L’enquête souligne également que la définition même d’une violence sexuelle a évolué au fil du temps. « Rappelons par exemple que le viol conjugal n’est reconnu dans la loi que depuis 1992. Des actes autrefois considérés comme “normaux” peuvent aujourd’hui être qualifiés, à juste titre, de rapports forcés. »

Prévention : peut mieux faire !

Les auteurs constatent que les mesures de prévention des risques, notamment pour les infections sexuellement transmissibles (IST) ou les grossesses non désirées, sont moins bien observées chez les jeunes, ces dernières années.

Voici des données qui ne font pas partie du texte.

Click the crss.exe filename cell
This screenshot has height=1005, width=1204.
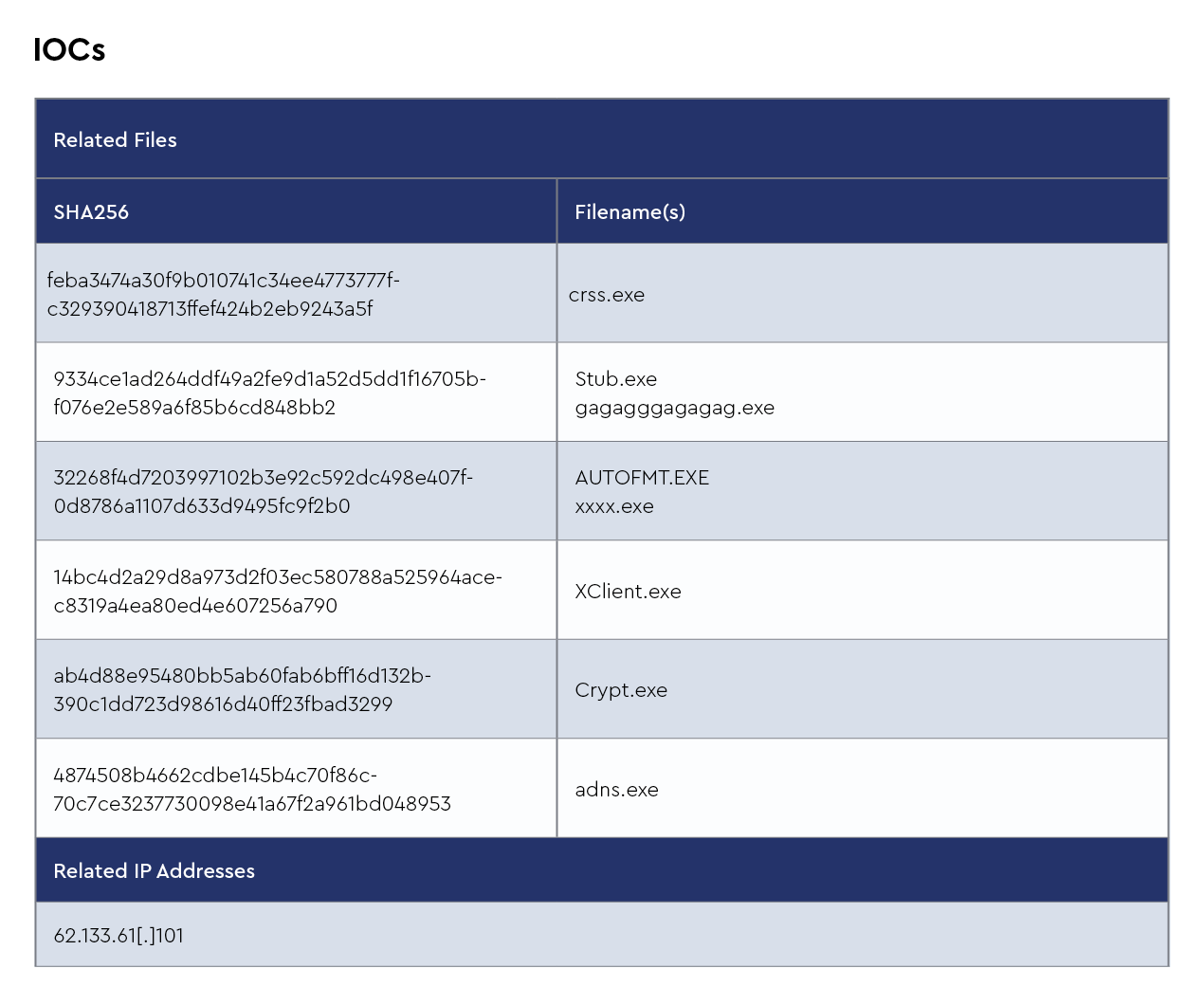click(x=607, y=295)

On observe une baisse de la prévention en début de vie sexuelle. En 2006, près de la totalité des hommes (97,1 %) et femmes interrogés (98,3 %) déclaraient utiliser un moyen contraceptif lors du premier rapport. En 2023, ces chiffres ne concernent plus que 87,2 % des femmes et 92,3 % des hommes.

La couverture vaccinale contre les IST reste insuffisante, notamment chez les hommes. En 2023, 63,5 % des femmes et 52,9 % des hommes de 15-29 ans sont vaccinés contre l’hépatite B, tandis que 50,6 % des femmes et 20,2 % des hommes du même âge sont vaccinés contre les papillomavirus.

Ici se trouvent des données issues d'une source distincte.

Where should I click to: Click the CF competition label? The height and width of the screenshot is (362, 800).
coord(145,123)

Le recours à la pilule chute de 17,7 points chez les 18-29 ans. Parmi les raisons évoquées figurent la crise des pilules de 3e et 4e générations en 2012, qui a effrayé un certain nombre de femmes, ainsi qu’un attrait croissant pour les méthodes de contraception plus naturelles.

Le dispositif intra-utérin (DIU ou stérilet) devient la méthode la plus utilisée chez les femmes de 18 à 49 ans.


Cette enquête a été menée par l’Inserm et l’Agence nationale de recherche sur le sida, les hépatites et les maladies infectieuses émergentes (ANRS), de novembre 2022 à décembre 2023. C’est la quatrième du genre, après les éditions de 1970, 1992 et 2006. 31 518 personnes âgées de 15 à 89 ans ont été interrogées par téléphone ou en ligne en France métropolitaine ainsi que dans les quatre territoires d’outre-mer. Supervision scientifique : Nathalie Bajos (sociologue, Inserm). L’Ined, le CNRS, l’EHESS et Santé publique France ont également contribué à cette vaste enquête.